Tuesday, October 6, 2009
99 Cents and Up
"Yo, white girl."
Looking around, this is me. Althusser, eat your heart out.
A bunch of schoolkids are shouting across the crossing at me. I haven't dropped anything. They don't seem to be lost. I give that embarrassed half smile you never want to see captured on camera and head into the 99 Cent store. In my work-from-home uniform - blue knee socks, green t-shirt, orangey-red wrap - I'm not dressed to banter, and, in any case, it's a tiring sport over here, where the accent means you have to say things slowly and twice.
But inside, things are different. The shop planners of this store are geniuses of manipulation. I lose a good five minutes of my life staring at the display of Pedi-Eggs near the doorway, priced at a tempting $2.99 (everything is, as promised, 99 cents and up). It's only when I read the packaging more carefully, about how the egg is cunningly designed to hold your "skin gratings", I regretfully put it back on the shelf.

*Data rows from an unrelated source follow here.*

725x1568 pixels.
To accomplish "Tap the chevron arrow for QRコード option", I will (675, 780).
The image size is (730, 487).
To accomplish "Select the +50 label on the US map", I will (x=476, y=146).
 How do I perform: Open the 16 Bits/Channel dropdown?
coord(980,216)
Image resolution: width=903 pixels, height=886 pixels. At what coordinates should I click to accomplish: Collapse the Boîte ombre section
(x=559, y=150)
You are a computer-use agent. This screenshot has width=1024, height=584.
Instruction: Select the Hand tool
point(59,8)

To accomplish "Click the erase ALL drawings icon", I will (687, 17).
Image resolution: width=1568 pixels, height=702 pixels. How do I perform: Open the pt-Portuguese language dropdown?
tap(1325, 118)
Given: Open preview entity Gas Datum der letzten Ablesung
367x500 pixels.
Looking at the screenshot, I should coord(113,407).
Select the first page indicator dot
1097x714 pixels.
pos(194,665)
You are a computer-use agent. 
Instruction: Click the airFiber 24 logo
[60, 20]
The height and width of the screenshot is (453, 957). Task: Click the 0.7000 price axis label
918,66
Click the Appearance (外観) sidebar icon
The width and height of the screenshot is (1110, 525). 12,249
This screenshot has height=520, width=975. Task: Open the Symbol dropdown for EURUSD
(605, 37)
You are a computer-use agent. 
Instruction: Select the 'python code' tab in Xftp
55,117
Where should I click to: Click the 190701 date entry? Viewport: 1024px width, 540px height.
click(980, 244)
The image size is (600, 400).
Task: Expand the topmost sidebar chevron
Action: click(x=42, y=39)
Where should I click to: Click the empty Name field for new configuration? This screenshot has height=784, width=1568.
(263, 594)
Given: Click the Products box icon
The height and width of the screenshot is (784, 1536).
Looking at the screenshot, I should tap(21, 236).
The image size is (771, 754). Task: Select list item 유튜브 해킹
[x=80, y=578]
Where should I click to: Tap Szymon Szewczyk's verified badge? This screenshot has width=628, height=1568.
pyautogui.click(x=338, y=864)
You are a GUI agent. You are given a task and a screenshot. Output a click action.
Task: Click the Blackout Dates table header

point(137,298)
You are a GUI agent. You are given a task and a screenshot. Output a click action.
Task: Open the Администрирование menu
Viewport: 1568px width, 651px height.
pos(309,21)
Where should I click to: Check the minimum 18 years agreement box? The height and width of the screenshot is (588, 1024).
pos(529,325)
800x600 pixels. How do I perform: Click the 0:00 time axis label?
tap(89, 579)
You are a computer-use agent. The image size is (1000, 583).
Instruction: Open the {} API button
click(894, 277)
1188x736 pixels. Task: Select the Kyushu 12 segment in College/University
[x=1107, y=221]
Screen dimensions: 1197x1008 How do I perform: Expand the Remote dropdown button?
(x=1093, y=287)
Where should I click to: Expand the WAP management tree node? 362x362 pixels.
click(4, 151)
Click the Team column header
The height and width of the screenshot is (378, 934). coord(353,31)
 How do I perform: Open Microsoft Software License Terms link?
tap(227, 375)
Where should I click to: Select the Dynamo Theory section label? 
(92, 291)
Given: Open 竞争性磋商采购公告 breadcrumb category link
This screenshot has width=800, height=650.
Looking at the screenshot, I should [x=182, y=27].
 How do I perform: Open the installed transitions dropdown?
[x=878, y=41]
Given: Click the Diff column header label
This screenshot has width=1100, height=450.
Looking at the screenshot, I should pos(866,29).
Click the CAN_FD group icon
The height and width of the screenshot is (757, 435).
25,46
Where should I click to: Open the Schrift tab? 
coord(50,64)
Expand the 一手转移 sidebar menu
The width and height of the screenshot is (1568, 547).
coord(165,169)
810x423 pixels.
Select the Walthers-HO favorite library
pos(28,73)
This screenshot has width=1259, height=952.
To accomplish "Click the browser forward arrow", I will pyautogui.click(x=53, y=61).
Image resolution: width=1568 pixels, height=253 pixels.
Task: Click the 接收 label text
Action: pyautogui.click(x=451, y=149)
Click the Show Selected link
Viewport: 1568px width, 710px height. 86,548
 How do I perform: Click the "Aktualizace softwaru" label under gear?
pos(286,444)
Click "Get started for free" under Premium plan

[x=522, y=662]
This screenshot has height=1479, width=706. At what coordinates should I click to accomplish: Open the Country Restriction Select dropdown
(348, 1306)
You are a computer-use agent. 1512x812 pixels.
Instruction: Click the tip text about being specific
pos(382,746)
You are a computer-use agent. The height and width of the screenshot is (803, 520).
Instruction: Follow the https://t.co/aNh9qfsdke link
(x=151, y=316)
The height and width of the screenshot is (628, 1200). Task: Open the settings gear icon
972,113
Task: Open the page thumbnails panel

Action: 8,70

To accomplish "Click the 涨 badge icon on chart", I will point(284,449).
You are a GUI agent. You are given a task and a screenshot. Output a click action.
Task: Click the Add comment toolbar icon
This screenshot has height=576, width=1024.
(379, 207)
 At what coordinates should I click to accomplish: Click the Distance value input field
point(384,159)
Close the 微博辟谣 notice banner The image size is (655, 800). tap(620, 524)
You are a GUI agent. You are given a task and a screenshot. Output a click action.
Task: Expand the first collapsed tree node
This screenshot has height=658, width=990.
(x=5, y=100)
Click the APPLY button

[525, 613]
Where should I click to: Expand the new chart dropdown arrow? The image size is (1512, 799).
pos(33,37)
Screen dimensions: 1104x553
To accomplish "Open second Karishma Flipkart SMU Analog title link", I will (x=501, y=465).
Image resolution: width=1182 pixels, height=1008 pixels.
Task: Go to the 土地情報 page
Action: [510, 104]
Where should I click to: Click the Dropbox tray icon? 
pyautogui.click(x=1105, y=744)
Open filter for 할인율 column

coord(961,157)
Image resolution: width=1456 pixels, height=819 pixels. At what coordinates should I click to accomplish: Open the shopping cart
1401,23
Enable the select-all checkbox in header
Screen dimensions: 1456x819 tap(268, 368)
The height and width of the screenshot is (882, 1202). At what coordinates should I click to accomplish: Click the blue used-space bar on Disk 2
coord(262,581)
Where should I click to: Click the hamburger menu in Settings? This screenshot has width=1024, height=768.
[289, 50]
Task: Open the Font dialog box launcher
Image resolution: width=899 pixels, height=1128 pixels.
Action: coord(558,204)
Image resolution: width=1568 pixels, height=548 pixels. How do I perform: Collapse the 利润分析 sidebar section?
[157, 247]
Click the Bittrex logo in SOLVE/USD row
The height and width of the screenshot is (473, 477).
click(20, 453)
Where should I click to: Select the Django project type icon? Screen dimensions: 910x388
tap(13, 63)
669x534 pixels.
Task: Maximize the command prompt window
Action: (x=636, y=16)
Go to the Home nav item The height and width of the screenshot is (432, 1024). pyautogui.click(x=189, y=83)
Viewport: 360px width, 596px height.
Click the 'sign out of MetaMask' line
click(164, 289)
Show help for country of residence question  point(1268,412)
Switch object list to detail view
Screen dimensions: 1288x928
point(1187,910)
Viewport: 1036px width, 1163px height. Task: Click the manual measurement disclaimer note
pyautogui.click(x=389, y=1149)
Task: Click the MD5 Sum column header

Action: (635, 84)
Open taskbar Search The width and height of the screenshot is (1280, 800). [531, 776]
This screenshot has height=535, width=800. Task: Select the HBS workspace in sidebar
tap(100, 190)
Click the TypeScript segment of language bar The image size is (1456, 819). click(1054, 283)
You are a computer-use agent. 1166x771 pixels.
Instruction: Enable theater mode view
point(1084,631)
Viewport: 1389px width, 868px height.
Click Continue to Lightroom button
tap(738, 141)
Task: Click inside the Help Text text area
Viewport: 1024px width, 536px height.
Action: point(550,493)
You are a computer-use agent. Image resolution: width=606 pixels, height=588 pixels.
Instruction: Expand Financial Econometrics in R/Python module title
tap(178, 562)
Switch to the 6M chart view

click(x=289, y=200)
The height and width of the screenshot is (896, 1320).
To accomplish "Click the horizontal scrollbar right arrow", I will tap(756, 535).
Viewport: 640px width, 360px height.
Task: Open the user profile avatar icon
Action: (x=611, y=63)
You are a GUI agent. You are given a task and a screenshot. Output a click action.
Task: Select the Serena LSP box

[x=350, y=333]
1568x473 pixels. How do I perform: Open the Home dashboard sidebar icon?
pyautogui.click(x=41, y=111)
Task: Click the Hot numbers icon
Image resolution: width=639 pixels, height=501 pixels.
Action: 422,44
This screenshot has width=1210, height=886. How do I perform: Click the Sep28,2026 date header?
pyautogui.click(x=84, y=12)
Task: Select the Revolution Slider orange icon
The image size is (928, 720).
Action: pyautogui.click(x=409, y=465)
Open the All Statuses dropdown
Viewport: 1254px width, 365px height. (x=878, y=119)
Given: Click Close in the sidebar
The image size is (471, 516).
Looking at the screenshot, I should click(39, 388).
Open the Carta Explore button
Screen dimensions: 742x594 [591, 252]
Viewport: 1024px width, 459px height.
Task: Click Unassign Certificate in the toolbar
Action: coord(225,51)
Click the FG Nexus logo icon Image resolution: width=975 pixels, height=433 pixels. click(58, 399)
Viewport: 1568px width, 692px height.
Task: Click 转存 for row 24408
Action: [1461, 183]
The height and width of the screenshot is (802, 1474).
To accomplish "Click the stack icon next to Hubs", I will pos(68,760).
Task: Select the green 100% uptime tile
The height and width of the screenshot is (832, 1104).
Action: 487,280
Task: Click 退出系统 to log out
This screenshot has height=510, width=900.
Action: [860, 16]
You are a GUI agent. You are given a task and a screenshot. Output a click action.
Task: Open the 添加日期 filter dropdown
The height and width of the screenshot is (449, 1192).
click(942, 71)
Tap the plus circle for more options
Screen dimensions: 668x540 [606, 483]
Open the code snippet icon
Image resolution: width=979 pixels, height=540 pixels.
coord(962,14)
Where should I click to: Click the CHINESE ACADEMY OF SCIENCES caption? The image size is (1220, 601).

Likewise, customers standing in line are subjected to a blast of cheap mind-gamery. Below the counter is a wall of sweets more various and enticing than anything I've seen outside of Harrod's food store. There are Scooby-doo lollys, pixie stix and "internationally flavoured" fat-free coffee candy. Along the back wall, as high as a guilty parent can reach, are party favours and knick-knacks, plastic sunglasses and miniature pool tables, streamers and gee-jaws. And all 99 cents and up.
As I leave the shop, clutching my green tea and Tupperware, a middle-aged woman in front of me half-shouts
I brace for crazy, but she just pats the startled woman in front of her apologetically.
"Sorry. Thought you were someone I knew. Look just like her."
The woman nods, and the three of us leave the 99 Cent Store, and the ergonomic Pedi-Eggs, behind us.